Il mio arrivo a Londra è stato abbastanza disorientante, città enorme con un ritmo di vita molto veloce e stressante. E’ una città che ti ruba molte energie dove però, a parte il primo periodo, mi sto orientando al meglio. Ora sto vivendo a East Ham, a circa un’ora dal cuore londinese. Completamente diversa da altre città italiane per il suo stile di vita e soprattutto per la cultura apparentemente aperta a tutte le culture del mondo. Londra è caratterizzata da tanti palazzi con un’architettura definita e una street art abbastanza presente nella zona Shoreditch
Come vede il rapporto tra arte e urbanistica? E tra arte e sociale?
E’ una domanda molto interessante, per nulla banale. Continuo a chiederlo a me stesso ogni giorno! Mi piace vedere l’architettura e l’urbanistica che si trasforma in arte. Quello che mi piace meno riguardo alla street art invece, è che questo stile è nato come lotta sociale e ora si è trasformato in una sorta di brand.
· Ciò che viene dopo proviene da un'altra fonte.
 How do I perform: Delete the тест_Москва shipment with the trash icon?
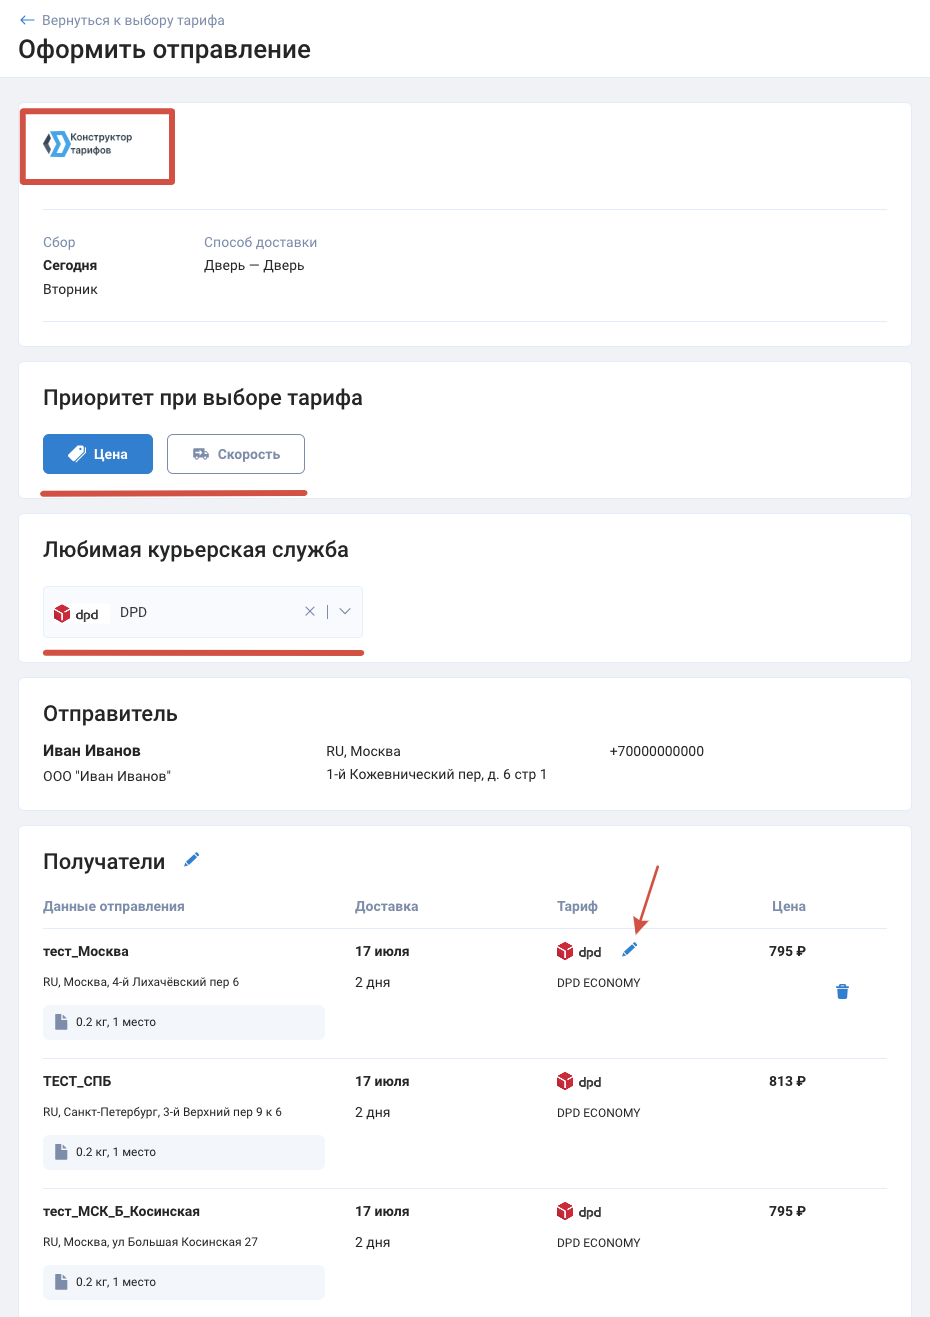[842, 991]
Come si differenzia il suo percorso, che è figurativo, dall’astrattismo e dal concettuale, dal ready made e dall’objet trouvé? In altre parole, perché la figura e la tela restano, nei suoi quadri, e anche indenni nei secoli?
Per quanto mi riguarda, la scelta della figurazione arriva dopo anni di prove e lavori. Ti accorgi solamente quando ti incuriosisce di più di un altro stile. E’ una prassi quasi spontanea e a mio avviso rimane una vocazione.
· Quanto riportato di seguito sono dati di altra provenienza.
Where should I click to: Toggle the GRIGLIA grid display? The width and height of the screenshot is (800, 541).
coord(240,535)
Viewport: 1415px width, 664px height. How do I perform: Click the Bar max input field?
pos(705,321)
Dipinge strutture industriali su sfondo monocromatico: strutture imponenti. È la cultura che si imprime sulla natura?
Diciamo che ormai la natura si imprime sull’arte e sull’uomo. Siamo troppo piccoli per modificarla.
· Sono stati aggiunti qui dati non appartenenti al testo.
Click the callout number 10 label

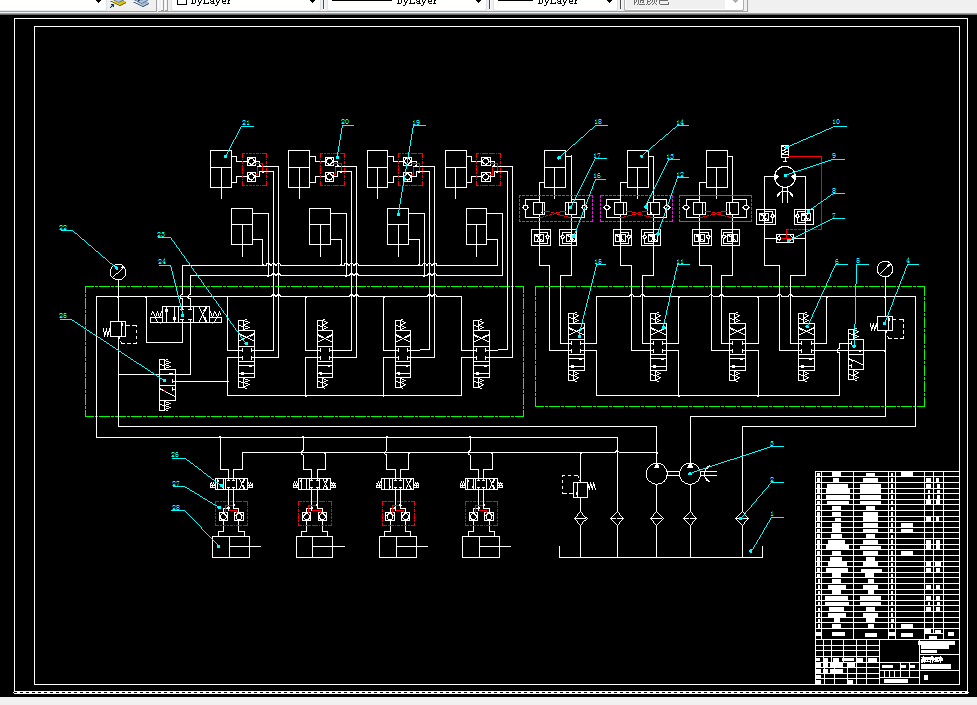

Gioca tra piatto e volume: è la tecnologia che incombe sul mondo, come il treno che provoca la fuga dei primi spettatori cinematografici?
A questa domanda mi scappa da ridere. Sì ora con la tecnologia mi trovo molto meglio, purtroppo mi sono dovuto adeguare! Spostandomi continuamente da un posto all’altro non posso permettermi di non avere un telefono con tutte le applicazioni. I miei paesaggi, presi dal vivo, sono del tutto contemporanei. Certo, può sembrare che, essendo oggetti meccanici, tecnologicamente rispecchino un’epoca precedente all’informatica, un po’ come il primo treno in uno dei primi film, che aveva provocato la fuga degli spettatori dalla sala perché avevano paura di essere travolti.
Ha mai rivolto la tua attenzione al plastico e alla struttura architettonica?
Certo, è il mio lavoro, che faccio ogni giorno attraverso i miei occhi. Cerco sempre di osservare l’architettura, attraverso la realtà oppure attraverso un mezzo fotografico. Sento il bisogno di conoscere assolutamente la realtà che mi circonda.
Ha mai compiuto il passaggio dalla prospettiva che è nel quadro all’oggetto che esce dalla tela e alla scultura?
Sì assolutamente. Durante gli anni del Liceo Artistico (“Dettori” di Cagliari, ndr), come materia ho seguito Ornato modellato e diciamo che me la cavavo piuttosto bene con l’argilla, tanto che il professore dell’epoca, una volta finito il Liceo, voleva che mi iscrivessi all’Accademia di Belle Arti Carrara per frequentare l’indirizzo in Scultura. Grazie invece alla mia testardaggine, alla fine scelsi l’indirizzo in Pittura all’Accademia di Belle Arti di Sassari (“Mario Sironi”, ndr).
Ha in cantiere mostre ed esposizioni? Ha un sogno?
Incomincio con l’incrociare le dita! Sì, diciamo che mi sto dando tanto da fare, poi sarà solamente il tempo a poterlo dire! Quello che posso dire con certezza, è che sto conoscendo molti ottimi artisti che vengono da ogni parte del mondo e ciò mi sta facendo crescere dal lato professionale. Posso essere più che soddisfatto. Da questo lato quindi sono felice. Il mio sogno? Beh, è ovvio che ce l’abbia. Sta dentro il cassetto.